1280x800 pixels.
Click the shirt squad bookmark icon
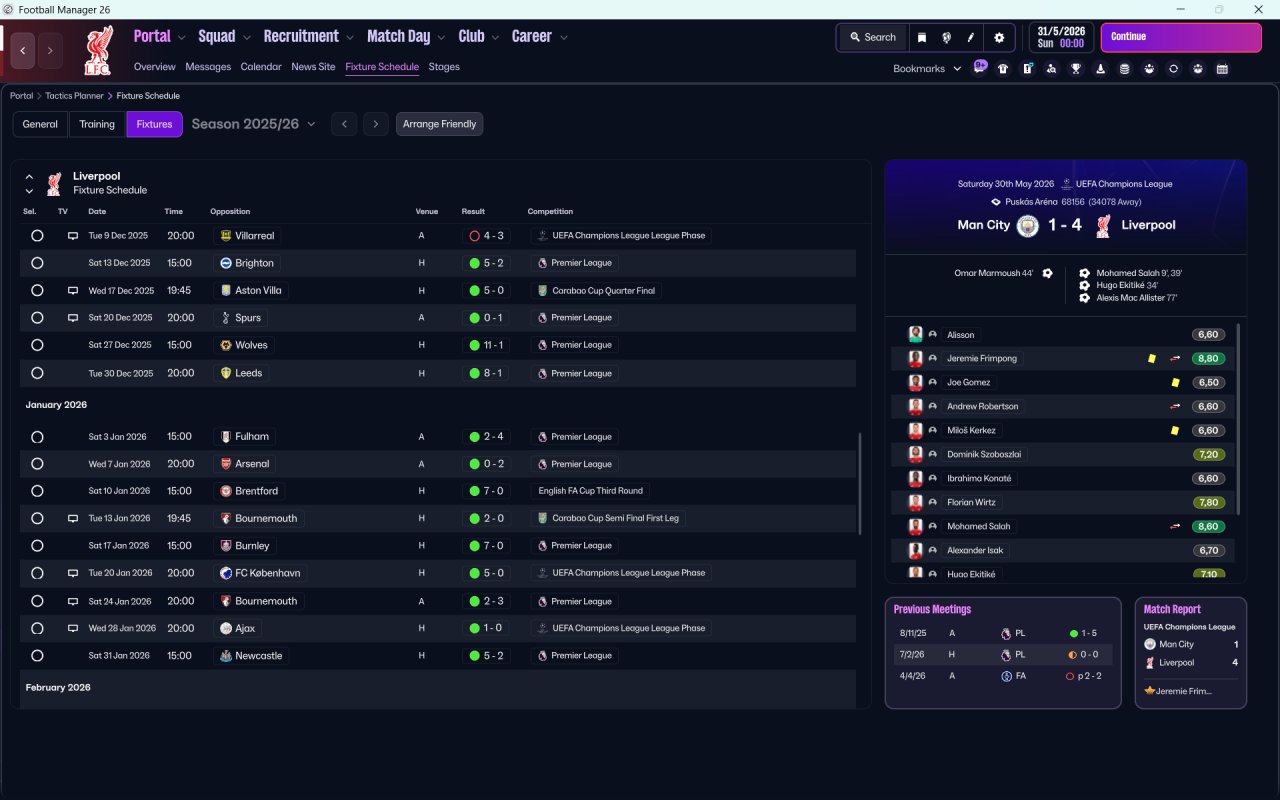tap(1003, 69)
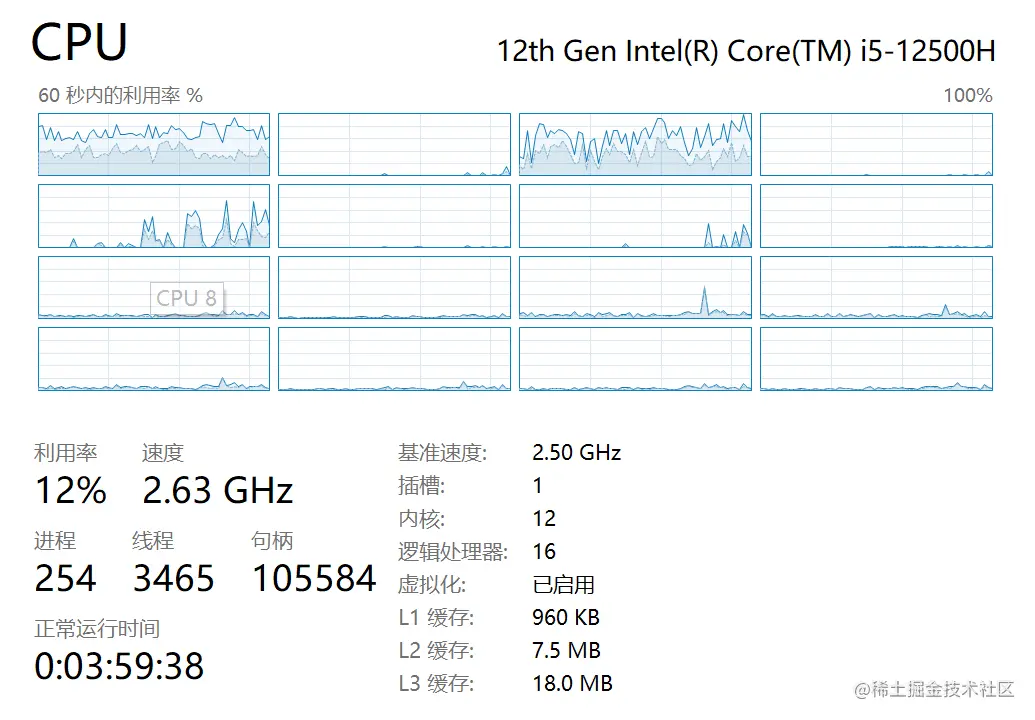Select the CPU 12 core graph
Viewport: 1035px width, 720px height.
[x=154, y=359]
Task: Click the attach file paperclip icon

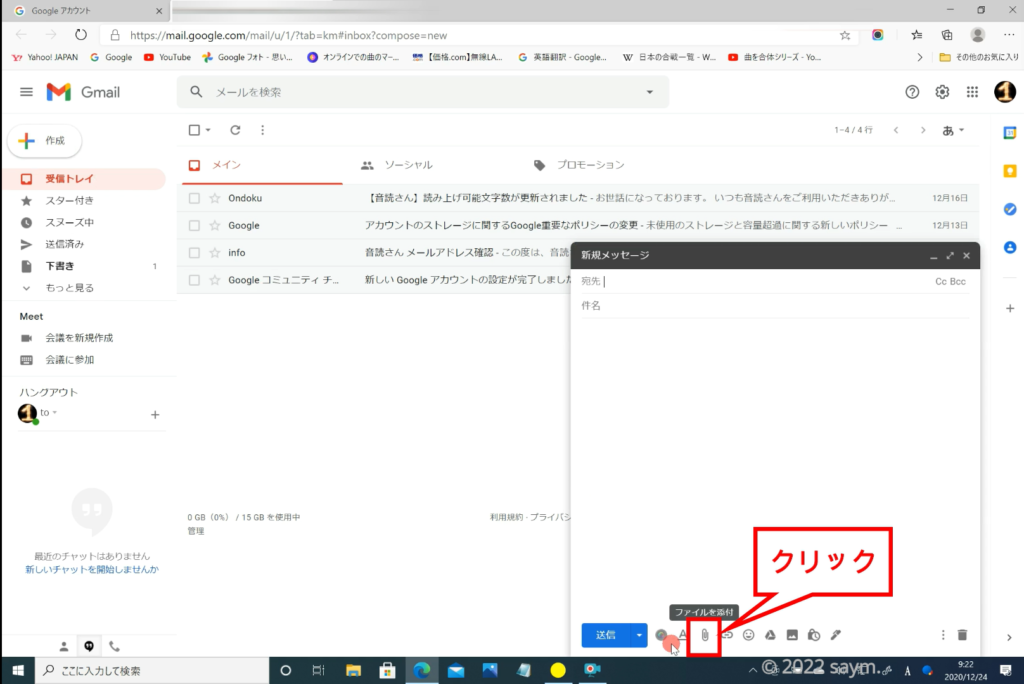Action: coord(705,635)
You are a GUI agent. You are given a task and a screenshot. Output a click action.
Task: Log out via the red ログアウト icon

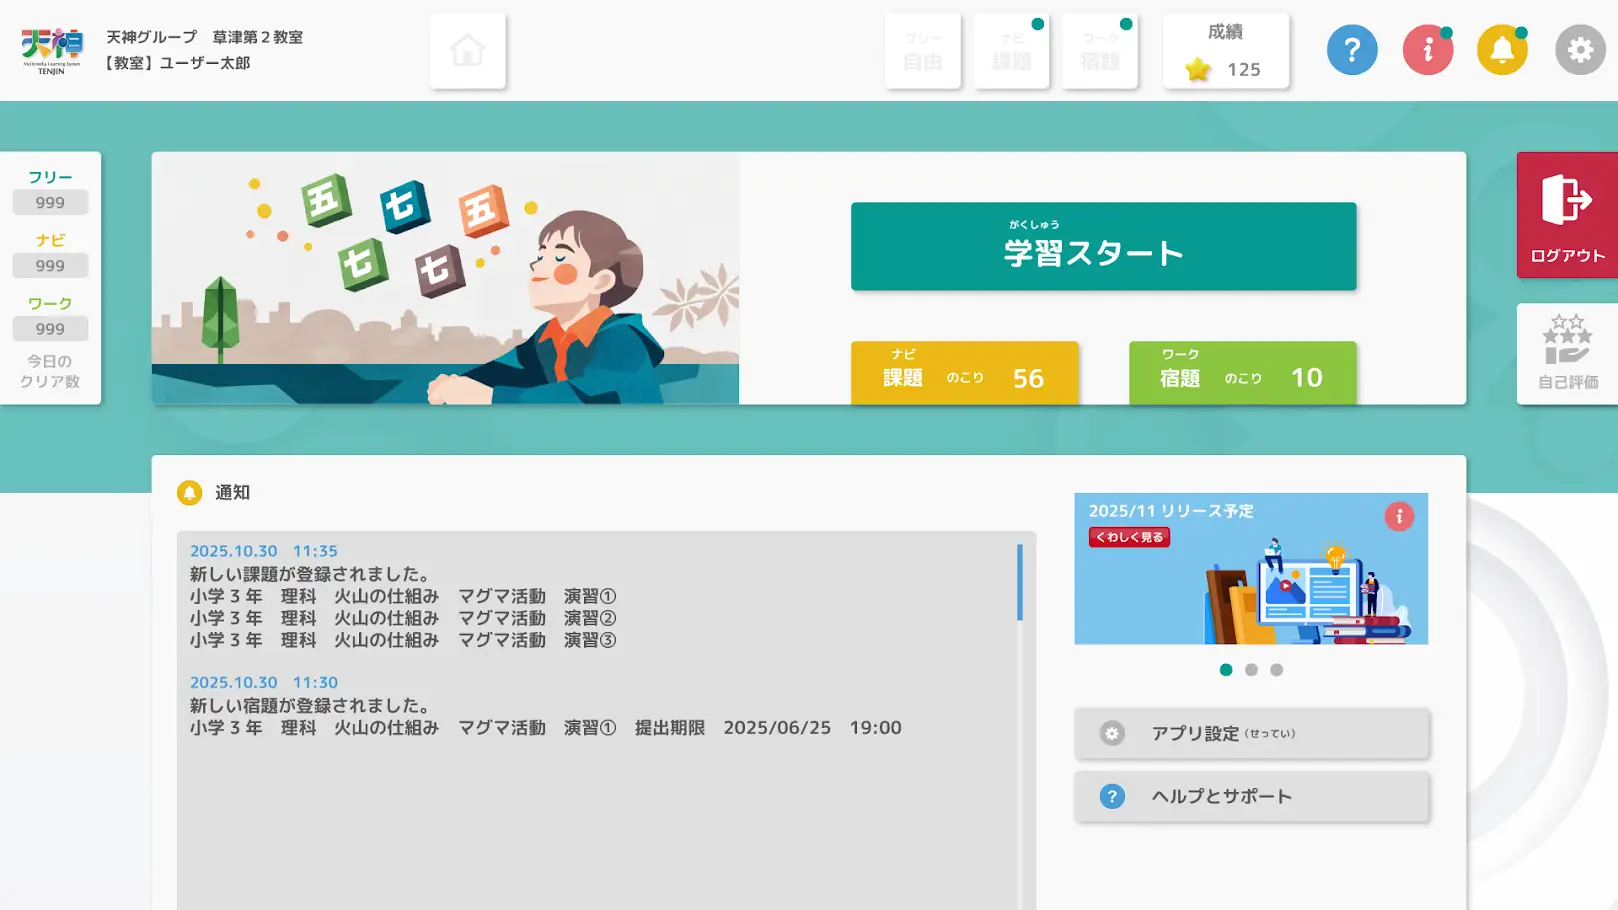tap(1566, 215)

--- --- ---

*PROBLEM DESCRIPTION*
Copy the material above word for word, leaving out the images.

*EXPECTED ANSWER*
1280x800 pixels.
Click the shirt squad bookmark icon
tap(1003, 69)
Select the CPU 12 core graph
Viewport: 1035px width, 720px height.
[x=154, y=359]
Task: Click the attach file paperclip icon

Action: coord(705,635)
You are a GUI agent. You are given a task and a screenshot. Output a click action.
Task: Log out via the red ログアウト icon

tap(1566, 215)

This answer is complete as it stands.